== Aim of the task ==
In the listing below, find the line holding "The width and height of the screenshot is (744, 702)." and the line holding "Click the evaluate expression input field". Write out those two lines and all lines between, exactly, and nothing more.

--------

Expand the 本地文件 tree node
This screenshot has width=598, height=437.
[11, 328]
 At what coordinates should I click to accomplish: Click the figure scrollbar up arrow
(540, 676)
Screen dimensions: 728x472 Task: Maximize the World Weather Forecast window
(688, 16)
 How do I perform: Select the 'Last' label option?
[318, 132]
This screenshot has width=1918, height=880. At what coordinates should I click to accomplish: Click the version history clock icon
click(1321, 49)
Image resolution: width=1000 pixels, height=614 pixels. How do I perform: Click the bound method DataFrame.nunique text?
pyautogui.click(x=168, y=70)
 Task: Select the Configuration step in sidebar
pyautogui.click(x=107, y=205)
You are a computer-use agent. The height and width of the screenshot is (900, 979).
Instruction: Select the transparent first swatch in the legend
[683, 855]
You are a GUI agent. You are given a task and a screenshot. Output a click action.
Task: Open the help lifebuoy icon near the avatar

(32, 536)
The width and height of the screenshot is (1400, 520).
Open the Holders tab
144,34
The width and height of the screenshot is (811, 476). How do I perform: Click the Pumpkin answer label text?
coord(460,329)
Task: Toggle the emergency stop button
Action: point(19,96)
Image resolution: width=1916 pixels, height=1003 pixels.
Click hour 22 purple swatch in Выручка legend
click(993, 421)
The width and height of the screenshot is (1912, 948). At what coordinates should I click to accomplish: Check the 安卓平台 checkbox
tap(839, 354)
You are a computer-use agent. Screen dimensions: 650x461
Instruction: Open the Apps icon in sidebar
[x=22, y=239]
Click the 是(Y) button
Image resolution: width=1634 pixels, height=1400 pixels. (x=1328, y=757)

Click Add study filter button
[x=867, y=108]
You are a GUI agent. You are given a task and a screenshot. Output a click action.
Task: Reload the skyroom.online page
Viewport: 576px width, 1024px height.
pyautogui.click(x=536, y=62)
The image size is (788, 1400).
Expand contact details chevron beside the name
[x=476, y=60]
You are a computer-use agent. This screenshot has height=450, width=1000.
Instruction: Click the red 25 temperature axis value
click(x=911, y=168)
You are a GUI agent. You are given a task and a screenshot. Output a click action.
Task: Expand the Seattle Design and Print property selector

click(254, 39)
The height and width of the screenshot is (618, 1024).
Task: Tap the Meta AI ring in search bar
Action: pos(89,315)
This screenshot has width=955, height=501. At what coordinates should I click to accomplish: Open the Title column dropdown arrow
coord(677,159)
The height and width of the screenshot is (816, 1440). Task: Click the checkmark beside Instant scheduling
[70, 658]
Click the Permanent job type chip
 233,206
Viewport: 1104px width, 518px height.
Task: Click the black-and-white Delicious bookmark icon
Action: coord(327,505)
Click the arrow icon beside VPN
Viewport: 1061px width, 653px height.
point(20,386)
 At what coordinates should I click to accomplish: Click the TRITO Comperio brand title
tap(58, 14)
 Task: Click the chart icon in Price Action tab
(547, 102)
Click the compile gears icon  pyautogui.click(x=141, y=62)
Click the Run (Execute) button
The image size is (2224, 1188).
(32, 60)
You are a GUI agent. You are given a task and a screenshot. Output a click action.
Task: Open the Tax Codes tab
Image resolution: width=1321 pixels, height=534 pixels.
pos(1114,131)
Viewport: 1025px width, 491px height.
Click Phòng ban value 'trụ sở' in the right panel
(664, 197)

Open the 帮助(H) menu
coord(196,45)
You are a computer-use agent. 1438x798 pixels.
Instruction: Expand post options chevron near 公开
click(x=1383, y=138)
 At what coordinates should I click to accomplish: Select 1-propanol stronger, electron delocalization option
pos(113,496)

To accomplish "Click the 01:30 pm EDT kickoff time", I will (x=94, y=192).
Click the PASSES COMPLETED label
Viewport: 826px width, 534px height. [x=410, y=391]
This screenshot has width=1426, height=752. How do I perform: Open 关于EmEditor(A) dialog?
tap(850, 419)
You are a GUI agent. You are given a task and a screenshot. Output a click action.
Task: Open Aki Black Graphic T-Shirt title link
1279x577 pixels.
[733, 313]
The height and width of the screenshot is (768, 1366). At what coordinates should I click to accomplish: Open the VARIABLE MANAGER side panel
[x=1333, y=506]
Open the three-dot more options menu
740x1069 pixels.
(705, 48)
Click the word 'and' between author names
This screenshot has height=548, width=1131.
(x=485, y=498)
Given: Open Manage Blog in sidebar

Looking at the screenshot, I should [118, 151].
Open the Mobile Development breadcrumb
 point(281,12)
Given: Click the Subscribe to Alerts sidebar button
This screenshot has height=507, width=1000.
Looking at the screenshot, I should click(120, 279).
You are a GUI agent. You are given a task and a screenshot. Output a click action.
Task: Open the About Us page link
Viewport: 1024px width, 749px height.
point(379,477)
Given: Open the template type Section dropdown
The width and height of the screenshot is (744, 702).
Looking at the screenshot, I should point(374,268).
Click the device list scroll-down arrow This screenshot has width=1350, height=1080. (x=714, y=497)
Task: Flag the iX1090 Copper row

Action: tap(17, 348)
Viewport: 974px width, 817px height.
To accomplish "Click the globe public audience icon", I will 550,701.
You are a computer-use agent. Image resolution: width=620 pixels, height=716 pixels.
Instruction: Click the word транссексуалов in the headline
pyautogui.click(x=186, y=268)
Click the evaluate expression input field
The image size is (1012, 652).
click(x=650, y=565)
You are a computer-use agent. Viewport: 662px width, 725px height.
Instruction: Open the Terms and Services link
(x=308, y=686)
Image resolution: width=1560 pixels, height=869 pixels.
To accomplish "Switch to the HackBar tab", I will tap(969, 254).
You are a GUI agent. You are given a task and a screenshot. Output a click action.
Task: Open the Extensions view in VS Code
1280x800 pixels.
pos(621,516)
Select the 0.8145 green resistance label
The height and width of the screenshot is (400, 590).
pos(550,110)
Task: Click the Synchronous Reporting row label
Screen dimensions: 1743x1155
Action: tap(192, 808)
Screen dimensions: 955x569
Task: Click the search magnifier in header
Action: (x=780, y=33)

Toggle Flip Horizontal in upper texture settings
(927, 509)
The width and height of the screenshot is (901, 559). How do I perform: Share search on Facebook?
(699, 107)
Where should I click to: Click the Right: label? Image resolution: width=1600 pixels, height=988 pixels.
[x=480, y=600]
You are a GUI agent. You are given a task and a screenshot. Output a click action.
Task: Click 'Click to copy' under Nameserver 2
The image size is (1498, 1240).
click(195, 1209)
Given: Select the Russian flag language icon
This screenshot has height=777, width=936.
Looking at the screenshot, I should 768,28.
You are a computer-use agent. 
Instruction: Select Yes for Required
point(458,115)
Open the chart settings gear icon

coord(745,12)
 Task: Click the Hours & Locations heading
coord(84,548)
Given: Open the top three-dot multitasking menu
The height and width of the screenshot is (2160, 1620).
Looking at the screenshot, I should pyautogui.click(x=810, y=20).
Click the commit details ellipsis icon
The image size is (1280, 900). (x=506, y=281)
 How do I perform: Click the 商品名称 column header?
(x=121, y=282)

--------

== Your response ==
The width and height of the screenshot is (744, 702).
Looking at the screenshot, I should point(374,268).
Click the device list scroll-down arrow This screenshot has width=1350, height=1080. (x=714, y=497)
Task: Flag the iX1090 Copper row

Action: tap(17, 348)
Viewport: 974px width, 817px height.
To accomplish "Click the globe public audience icon", I will 550,701.
You are a computer-use agent. Image resolution: width=620 pixels, height=716 pixels.
Instruction: Click the word транссексуалов in the headline
pyautogui.click(x=186, y=268)
Click the evaluate expression input field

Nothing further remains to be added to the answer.